Tuesday, July 28, 2009

Irish Immigrants Had a Friend in Pennsylvania




























Billy Penn at 22

Perhaps 10 percent of Pennsylvania's Quaker settlers were Irish-born, according to the authors and editors of an excellent book, Irish Immigrants in the Land of Canaan: Letters and Memoirs from Colonial and Revolutionary America, 1675 - 1815. This surprised me. I thought all of the Quaker settlers were from England, but there were, in fact, a few Irish surnames on The Welcome's passenger list.

However, William Penn (1644-1718), the founder of Pennsylvania and Philadelphia, had a checkered past with the Irish. He was sometimes their persecutor--especially Irish Catholics--and sometimes their protector.

Although Penn is celebrated as a crusader for religious freedom and tolerance, at the time of his religious conversion from Anglicanism to the Religious Society of Friends, he was wreaking havoc on the Irish countryside near Cork.

Oliver Cromwell had awarded Billy's father Sir William Penn with Irish estates seized from Catholics; the elder Penn had served Cromwell with valor as an admiral during the English Civil War.

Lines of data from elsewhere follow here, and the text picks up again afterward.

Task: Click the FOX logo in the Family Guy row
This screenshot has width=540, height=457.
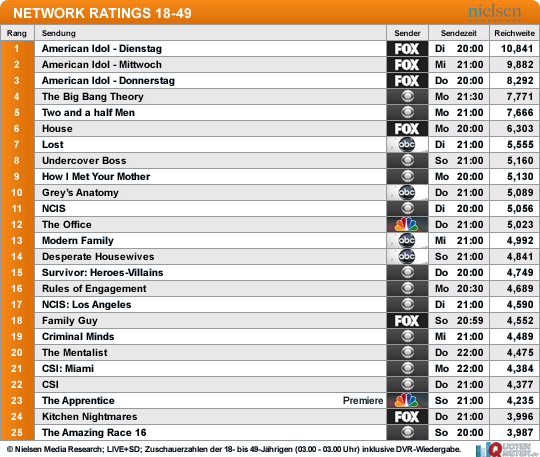Action: point(407,321)
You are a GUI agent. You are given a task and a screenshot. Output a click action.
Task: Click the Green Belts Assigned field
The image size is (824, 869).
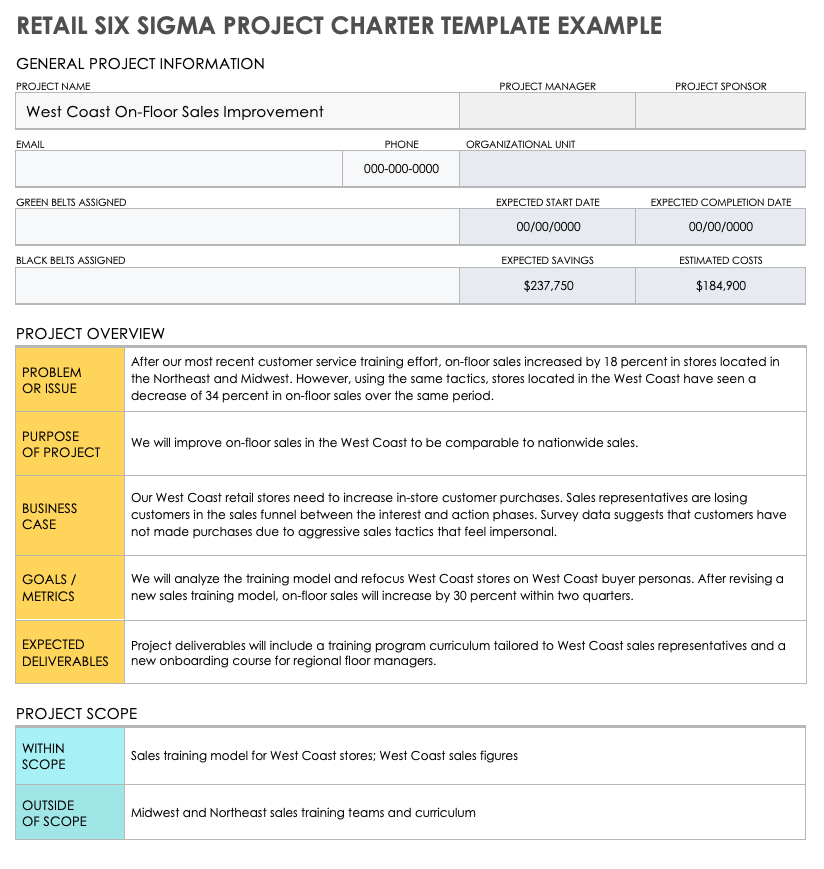tap(237, 227)
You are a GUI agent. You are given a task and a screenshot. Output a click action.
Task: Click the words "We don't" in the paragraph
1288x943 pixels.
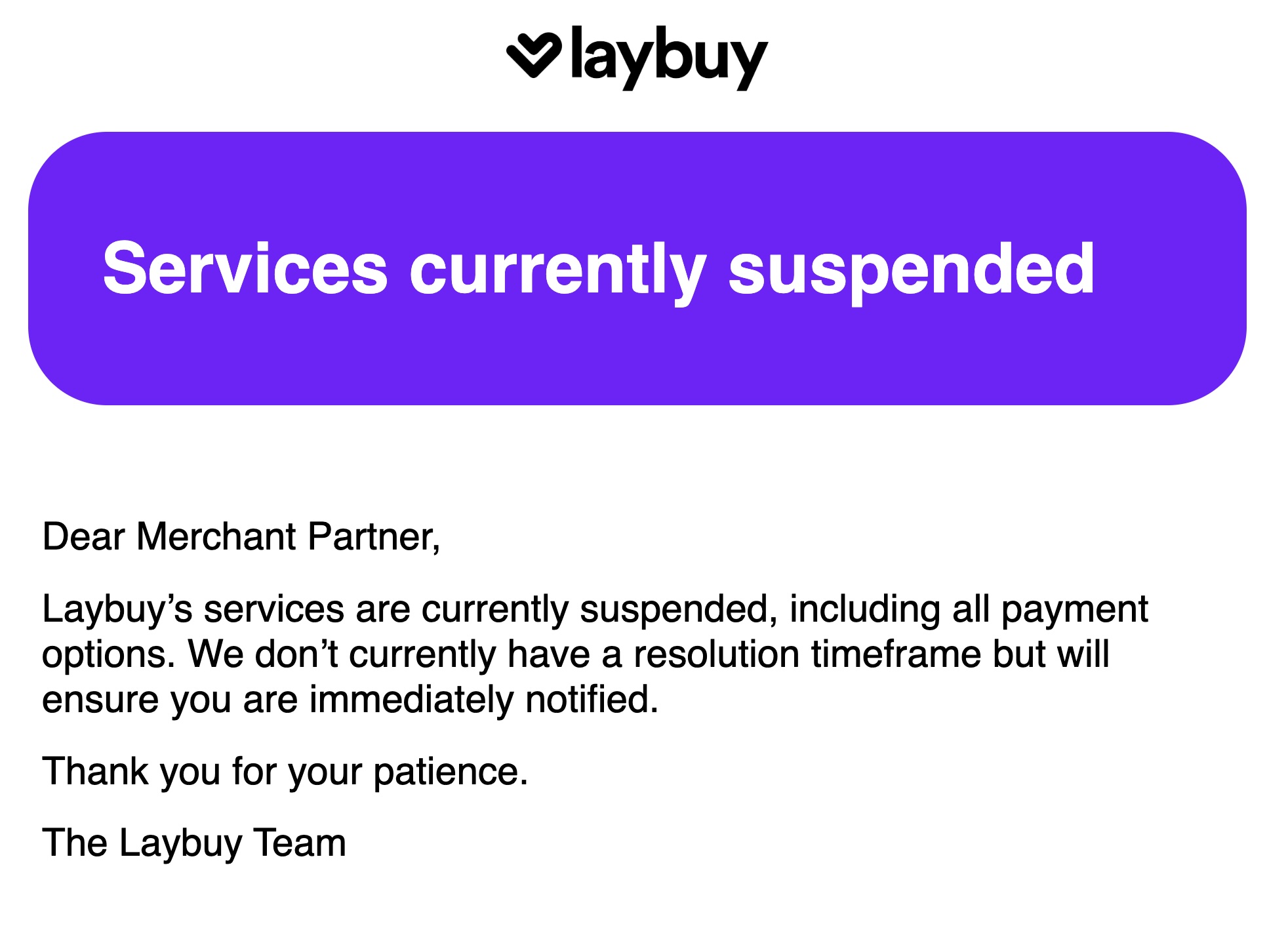point(263,654)
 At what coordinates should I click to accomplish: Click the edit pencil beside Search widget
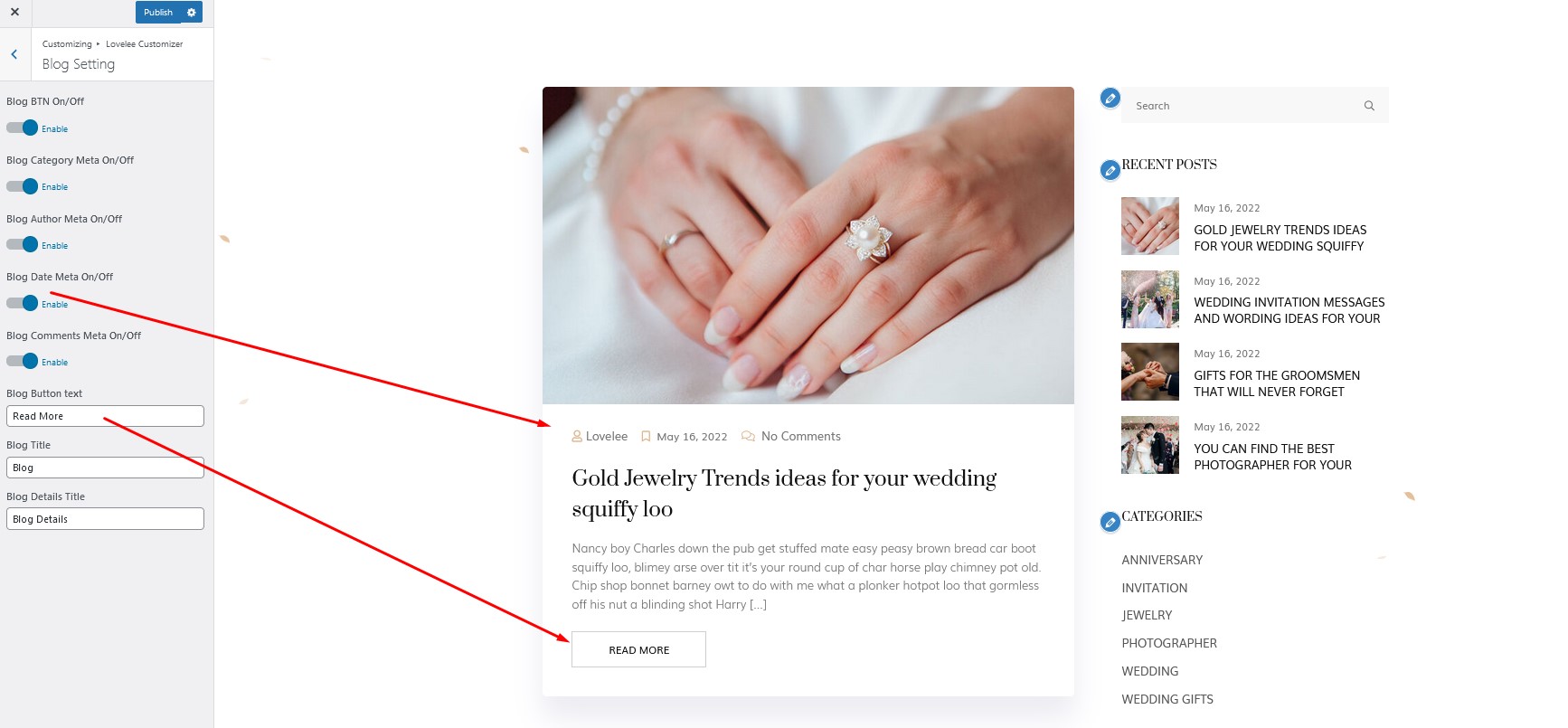coord(1110,98)
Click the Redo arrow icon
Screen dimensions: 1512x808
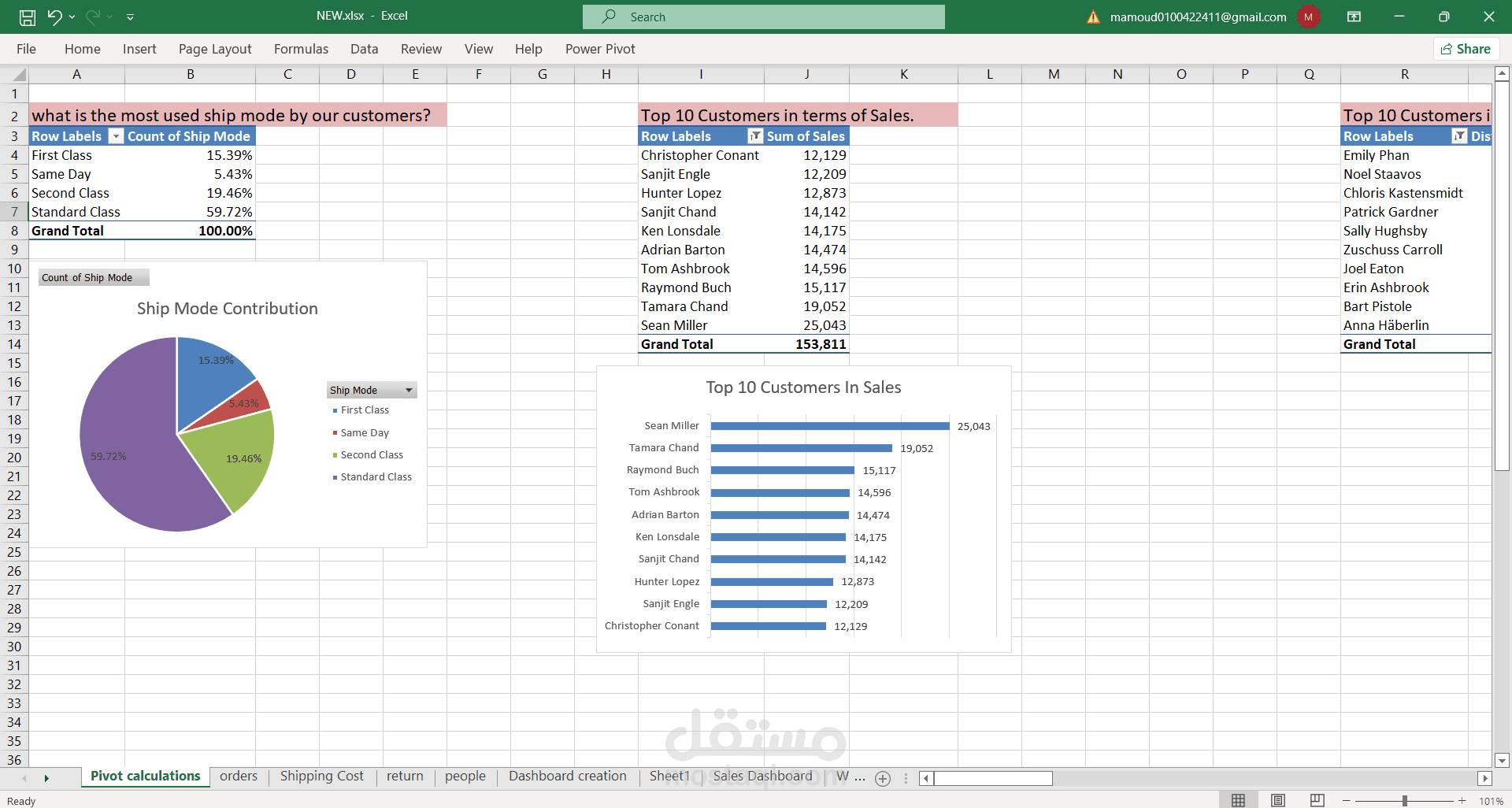point(93,17)
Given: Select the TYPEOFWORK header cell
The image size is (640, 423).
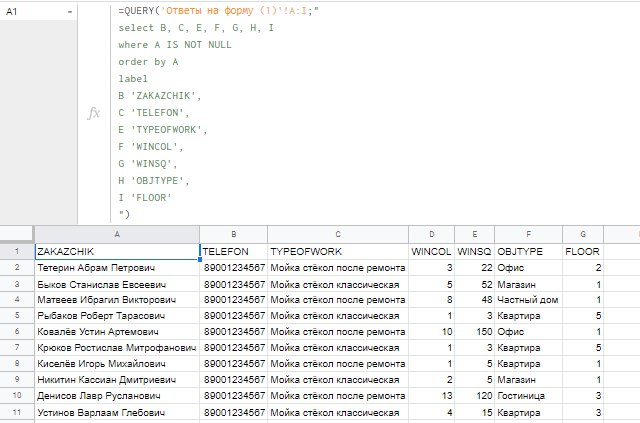Looking at the screenshot, I should (338, 251).
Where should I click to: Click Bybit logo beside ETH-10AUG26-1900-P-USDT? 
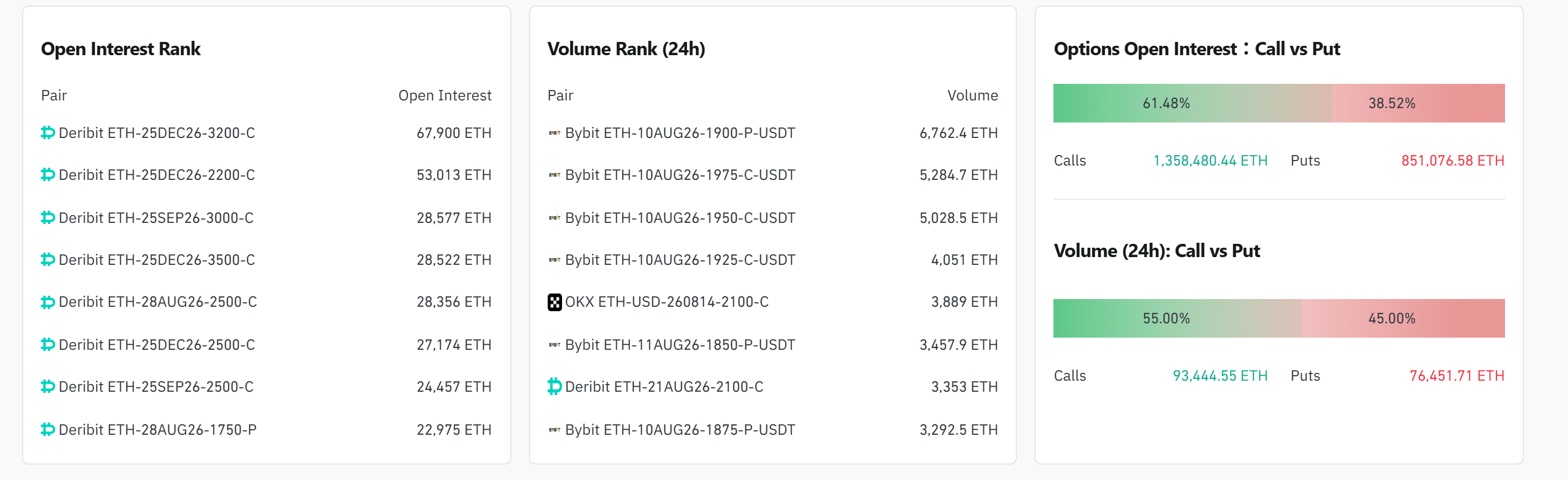[554, 132]
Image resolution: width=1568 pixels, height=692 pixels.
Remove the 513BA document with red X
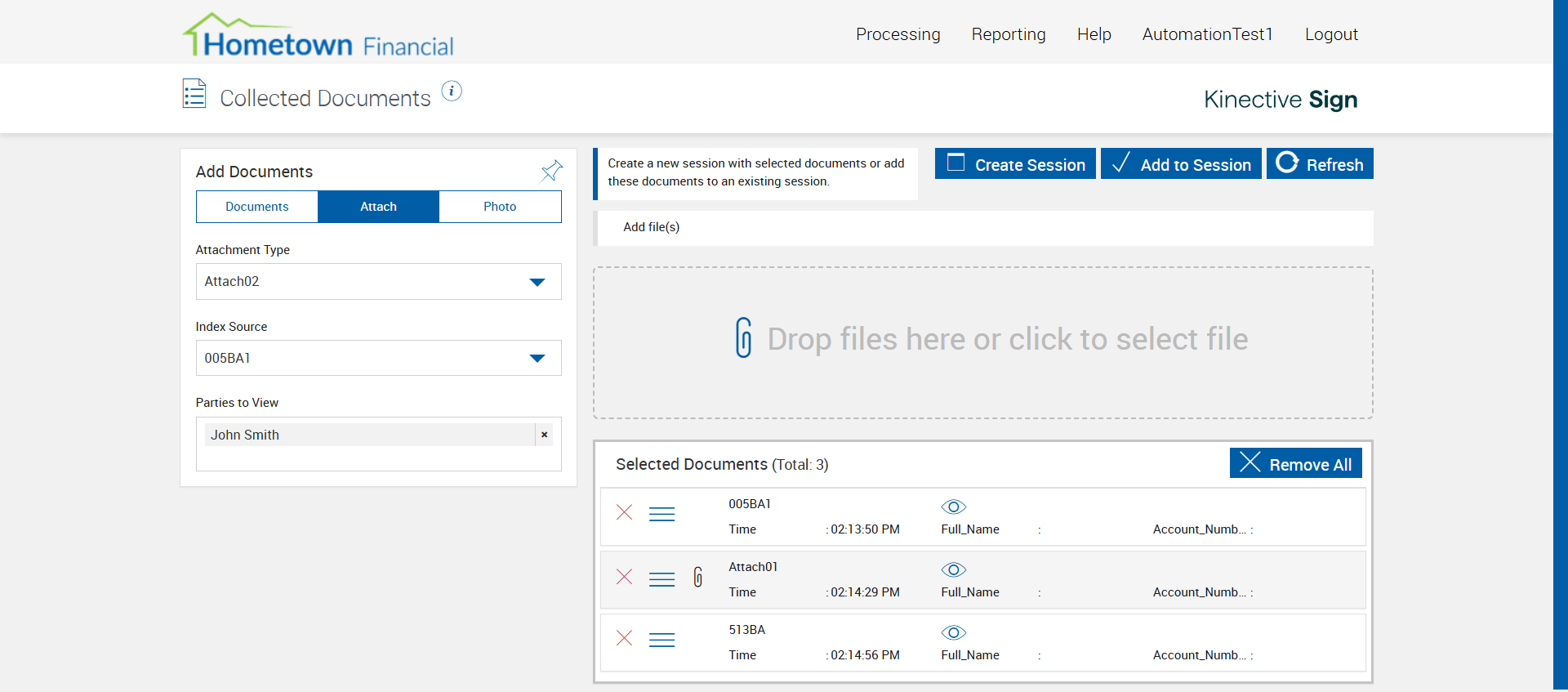[625, 638]
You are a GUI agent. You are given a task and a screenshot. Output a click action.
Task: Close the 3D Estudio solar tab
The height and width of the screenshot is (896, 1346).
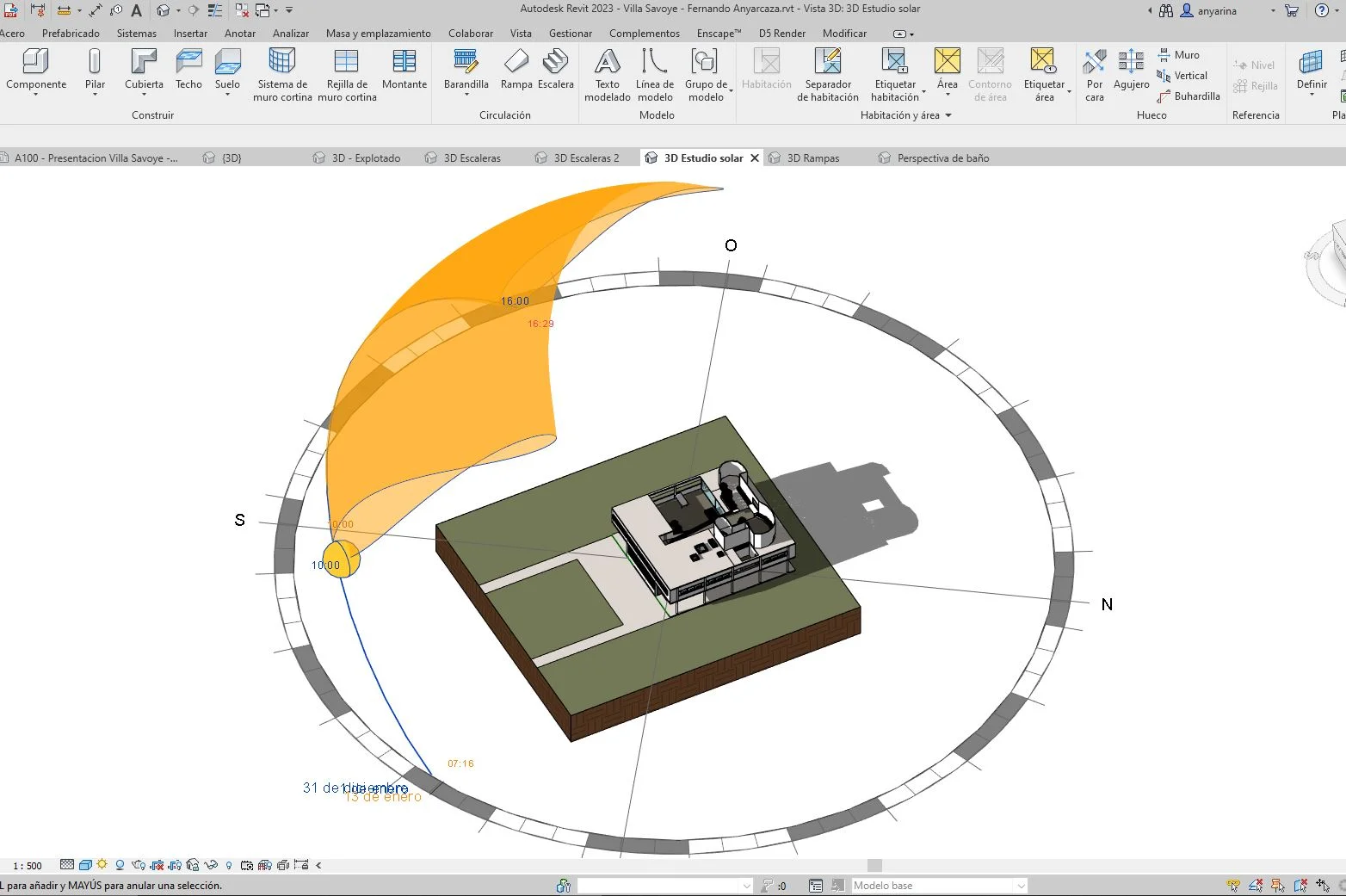pyautogui.click(x=755, y=158)
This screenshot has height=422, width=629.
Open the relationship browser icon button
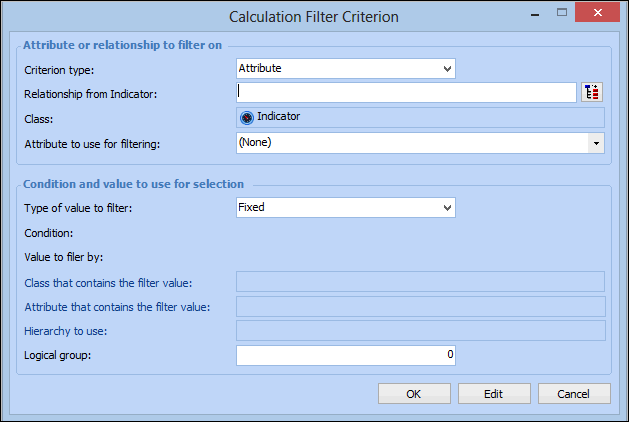tap(593, 93)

At the age of 22, the younger Penn was at loose ends after spending time at Oxford and the French court. His father packed him off to Ireland to husband the family's extensive holdings. While there, he took up soldiering, and quashed rebelling Irish Catholics. Peace be unto ye, too, friend!

But because he became an avowed Quaker, he suffered many persecutions. As a result, he sought safe haven for his congregation, and when he finally set foot on Penn's Landing in 1682, he was a markedly different man than the young, swashbuckling dandy who had railed against the Catholic Church as the whore of Babylon.

In due time, he welcomed all religious minorities to his 'greene countrie towne,' including Irish Catholics. And though the first families of Germantown were from Germany, the ground was laid to receive Irish immigrants there.

Between thee and me, in the end Billy was a friend.